Lastly, one more key technology component is the administration system which will help administer the UIDAI’s operations including account set-up for creating or modifying the registrar’s details, enrolling and authenticating agency accounts; role-based access control to assign rights over UID resources based on role; audit trails to track every access to the UID system; fraud detection to detect identity theft and cyber crimes using audit trails; and reporting and analytics as well as visual decision support tools for activities like GIS and charting.

Partnership with private players

There is a government-private partnership model that UIDAI is leveraging. The existing infrastructure of government and private agencies across India will work together to execute the process covering all the key technology components of issuing and maintaining UIDs. The UIDAI will also partner with service providers for authentication.

UIDAI plans to issue 600 million UIDs over the next five years with an allocated sum of Rs. 120 crores in the previous year’s budget and Rs. 1,900 crores in this year’s.

About 25-30 companies had participated in the pre-bid conference at Bangalore earlier this year.

IT companies such as TCS, Wipro, MindTree, Accenture IBM, Mahindra Satyam, HCL Technologies and Infosys Technologies are expected to get some piece of the UID cake as most of these players have expertise and experience of working in e-governance. For example, Wipro has bagged the Employees’ State Insurance Corporation project which has been valued at over Rs. 2,000 crores. TCS has also bagged the ePassport Project valued at Rs. 1,000 crores.

MindTree has reportedly won the Application Development Services (ADM) contract for UID. This is the first of the many IT projects that have come up for bidding. MindTree will team up with the technology team of UIDAI in building the UID application. The company is also expected to carry out the ongoing services of developing and enhancing the core UIDAI application.

The ADM multi-crore project will cover the end-to-end application lifecycle—from design, development, testing, maintenance to support and help desk services from the UIDAI’s Bangalore Technology Centre.

In January 2010, UIDAI invited bids floating the request for proposal for design, development, testing, integration, support and maintenance of UID application software.

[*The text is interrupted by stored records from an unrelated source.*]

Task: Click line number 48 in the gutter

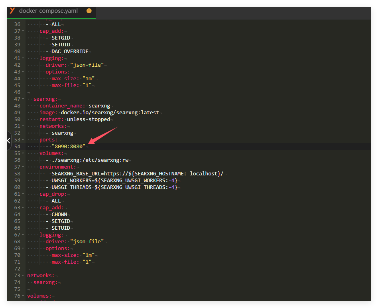Action: pos(17,106)
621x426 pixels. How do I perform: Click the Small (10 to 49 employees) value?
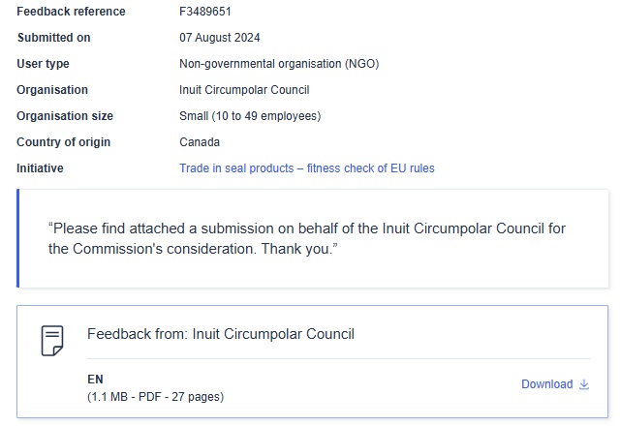tap(250, 116)
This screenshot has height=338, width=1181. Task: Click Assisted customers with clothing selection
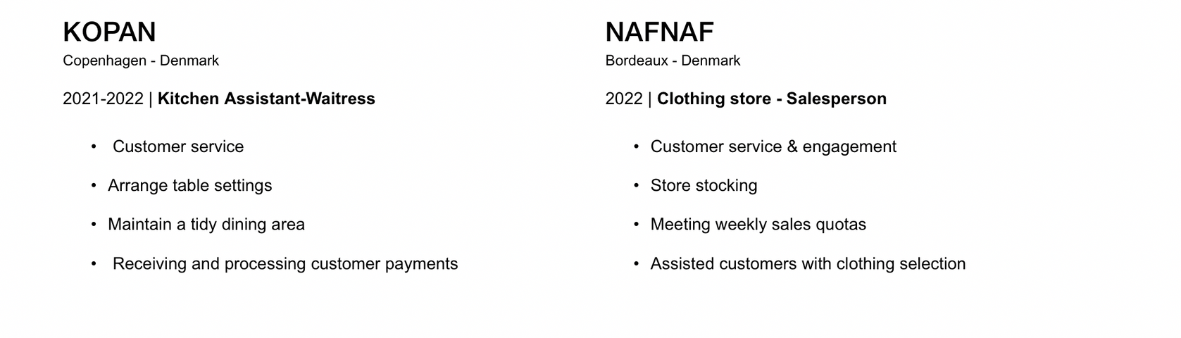(808, 264)
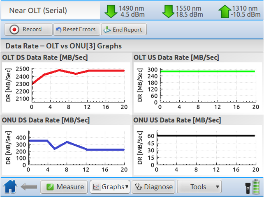Click the 1550 nm downstream green arrow

point(168,11)
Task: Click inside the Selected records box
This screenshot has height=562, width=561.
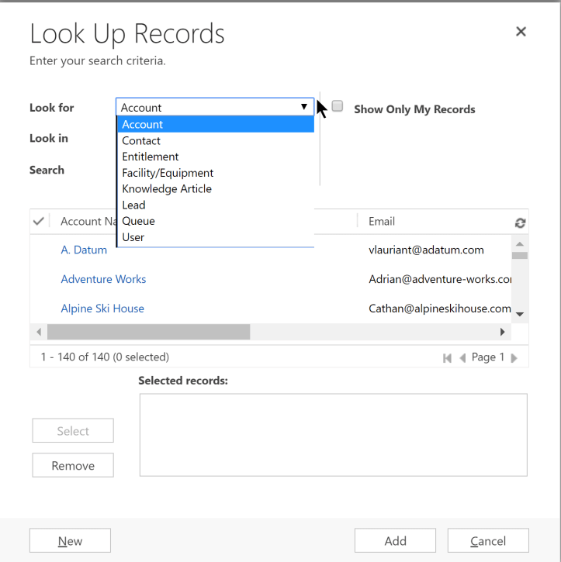Action: click(x=333, y=434)

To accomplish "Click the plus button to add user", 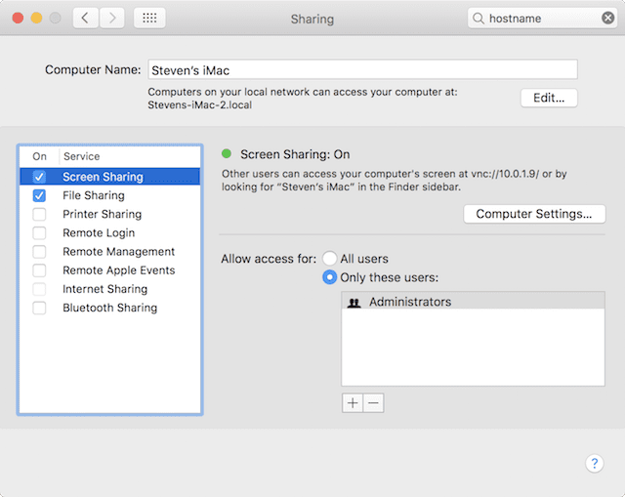I will pos(352,402).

Training players like NIIT and Aptech are in the race to win the training tender announced by the authority to train over one lakh enrolling agents. The UIDAI plans to train about 1.04 lakh agents across major cities in the country over the next four years.

During a recent visit to Bangalore at Microsoft Research India's annual research symposium, Nilekani hinted on Microsoft Research’s participation in the research and development activities of UID.

Nilekani said “I am looking forward to work with researchers on technologies like multi-lingual computing and biometrics. Microsoft, having such a strong commitment on research, can definitely help in the UIDAI project.”

He indicated that Microsoft Research would be taking active part in implementing this project.

Nilekani also pointed out that there would be a thousand challenges for the research community as this will be the biggest biometric database ever.